What an interesting hobby photography is. It is everything art is plus more, much more.
I was bitten by this rather ubiquitous art form while doing research for an online shop that is slowly getting itself of the ground. The range of camera paraphernalia that one has to choose from boggles the mind. Boggling the mind is actually putting it mildly. And that is even before one gets to take a photo of something that the minds eye see as emotionally attractive.
On the camera front, the choices are enormous but mostly controlled. Nikon or Cannon, Pentax or Lomo, Sony or Kodak. The variations are quite painful to the novice photographer, but it will mostly come down to quality, price and what effects one desires from the light capturing machine of choice. The most difficult part for me was deciding on the amount of Mega- pixels my prospective camera can capture images at. Lets just say that I am still flabbergasted.

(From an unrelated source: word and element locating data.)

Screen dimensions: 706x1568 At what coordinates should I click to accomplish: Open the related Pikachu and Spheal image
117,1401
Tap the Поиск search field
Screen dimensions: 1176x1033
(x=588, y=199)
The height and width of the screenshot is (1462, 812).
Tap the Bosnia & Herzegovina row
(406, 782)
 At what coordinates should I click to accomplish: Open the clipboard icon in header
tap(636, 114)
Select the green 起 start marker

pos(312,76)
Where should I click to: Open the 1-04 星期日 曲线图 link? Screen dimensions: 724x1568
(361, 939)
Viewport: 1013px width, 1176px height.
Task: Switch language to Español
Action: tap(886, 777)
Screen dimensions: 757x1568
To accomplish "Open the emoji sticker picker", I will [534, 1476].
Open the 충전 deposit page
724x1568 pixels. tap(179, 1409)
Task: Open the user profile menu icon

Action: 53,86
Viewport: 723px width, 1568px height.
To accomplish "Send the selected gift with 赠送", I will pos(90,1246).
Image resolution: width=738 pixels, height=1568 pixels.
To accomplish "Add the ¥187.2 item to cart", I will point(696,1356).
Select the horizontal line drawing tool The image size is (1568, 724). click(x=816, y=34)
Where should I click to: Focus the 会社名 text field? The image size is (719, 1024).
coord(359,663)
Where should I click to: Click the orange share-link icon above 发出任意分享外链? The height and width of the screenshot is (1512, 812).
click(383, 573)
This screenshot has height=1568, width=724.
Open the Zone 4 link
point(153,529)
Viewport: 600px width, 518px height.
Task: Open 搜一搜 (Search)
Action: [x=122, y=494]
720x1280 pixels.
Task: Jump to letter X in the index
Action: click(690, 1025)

The next catch comes when one needs to choose a lens to attach to the body of camera. Choice is part of life but wow, when it comes to choosing a lens, the possibilities are endless. What usually ends up happening is that one will settle for a middle of the road lens assembly and grow the arsenal from there.
Modern cameras are mostly equipped with various capturing settings of which one will be AUTO. This setting allows one to start shooting immediately - this is unlike the photographic machines of old where patience was a pre-requisite: Visualise the shot, prepare the settings, aim, shoot and hope that the settings were befitting the shot at hand; or that the roll-of-film was not defective. Then there was the developing processes to account for…
Once I settled on a camera with , the correct Mega-pixels and a lens, I needed to choose a camera case, a memory card (to extend the amount of photos I can take in one sitting,) a flash unit and a tripod; and not forgetting the blasted batteries (normal or rechargeable!?)
Finally I paid and left the shop full of apprehension and trepidations all rolled into one. Where to begin? What to Shoot? Did I buy the right camera? Must get the batteries charged…endless thoughts of doubts and misgivings.
But I learnt quickly. The best way to learn is to shoot, shoot and shoot some more. Having digital technology at one’s beck-and-call means that a photograph can be viewed immediately and settings adjusted on the spot, thus alleviating the patience paradox of old.
Now what do I do with my Kodak mik-and-druk?